* STATED TASK *
Reproduce the opera review below in full, word for word, from its title line through its final sentence.

# START OF PROVIDED TEXT

July 25 Glimmerglass Opera: The Consul

July 25 Glimmerglass Opera: Cast thrilling, drama chilling in 'The Consul'
Ideal cast in Menotti opera produces rewarding version of original Broadway play  

By David Rubin
Contributing writer

Gian Carlo Menotti’s chilling portrayal of the authoritarian state is as timely today as it was when it premiered on Broadway in 1950. The Consul ran for an astounding 269 performances at the Ethel Barrymore Theatre and won for him both a Pulitzer Prize for Music and the New York Drama Critics’ Circle Award for best musical play.

It’s an opera that works well at Glimmerglass, where it opened on Saturday night, July 25th. The 900-seat house puts the audience right in the ghastly waiting room of the unseen Consul, as desperate petitioners wait, and wait, and wait some more for a precious visa that will permit them to flee the country.

Set designer Andrew Lieberman and lighting director Jane Cox have created the atmosphere of the universal office steeped in bureaucracy, complete with tubular metal scaffolding, long narrow tables, and turquoise chairs that are surely hell on the lower back. Mock fluorescent lighting casts a sickly glow over the proceedings.

The stage is divided by the scaffolding into four playing areas. This works well for the scenes in the Consul’s waiting room, less well for the scenes at the home of John and Magda Sorel, the sorely put-upon couple who come to grief at the hands of the state.

# END OF PROVIDED TEXT
# START OF PROVIDED MATERIAL

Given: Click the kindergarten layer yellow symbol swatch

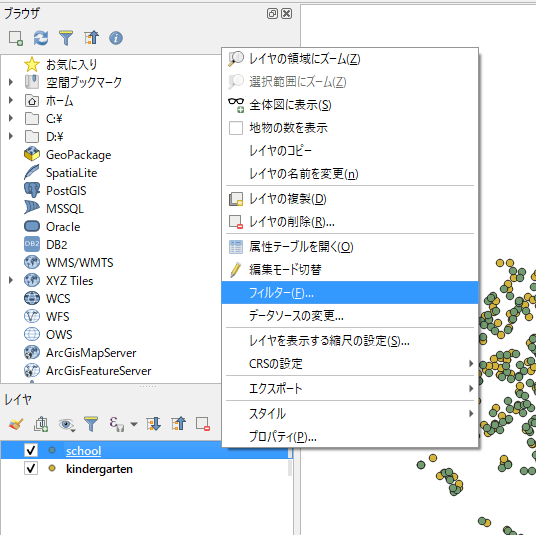Looking at the screenshot, I should click(x=52, y=468).
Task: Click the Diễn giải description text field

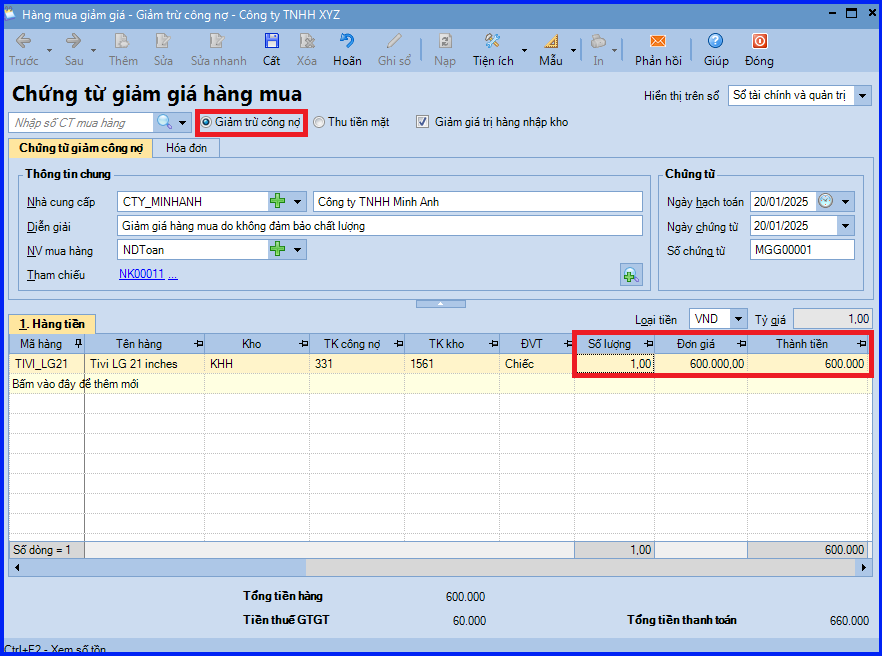Action: [379, 226]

# END OF PROVIDED MATERIAL

* RESULT FOR THIS TASK *
July 25 Glimmerglass Opera: The Consul

July 25 Glimmerglass Opera: Cast thrilling, drama chilling in 'The Consul'
Ideal cast in Menotti opera produces rewarding version of original Broadway play  

By David Rubin
Contributing writer

Gian Carlo Menotti’s chilling portrayal of the authoritarian state is as timely today as it was when it premiered on Broadway in 1950. The Consul ran for an astounding 269 performances at the Ethel Barrymore Theatre and won for him both a Pulitzer Prize for Music and the New York Drama Critics’ Circle Award for best musical play.

It’s an opera that works well at Glimmerglass, where it opened on Saturday night, July 25th. The 900-seat house puts the audience right in the ghastly waiting room of the unseen Consul, as desperate petitioners wait, and wait, and wait some more for a precious visa that will permit them to flee the country.

Set designer Andrew Lieberman and lighting director Jane Cox have created the atmosphere of the universal office steeped in bureaucracy, complete with tubular metal scaffolding, long narrow tables, and turquoise chairs that are surely hell on the lower back. Mock fluorescent lighting casts a sickly glow over the proceedings.

The stage is divided by the scaffolding into four playing areas. This works well for the scenes in the Consul’s waiting room, less well for the scenes at the home of John and Magda Sorel, the sorely put-upon couple who come to grief at the hands of the state.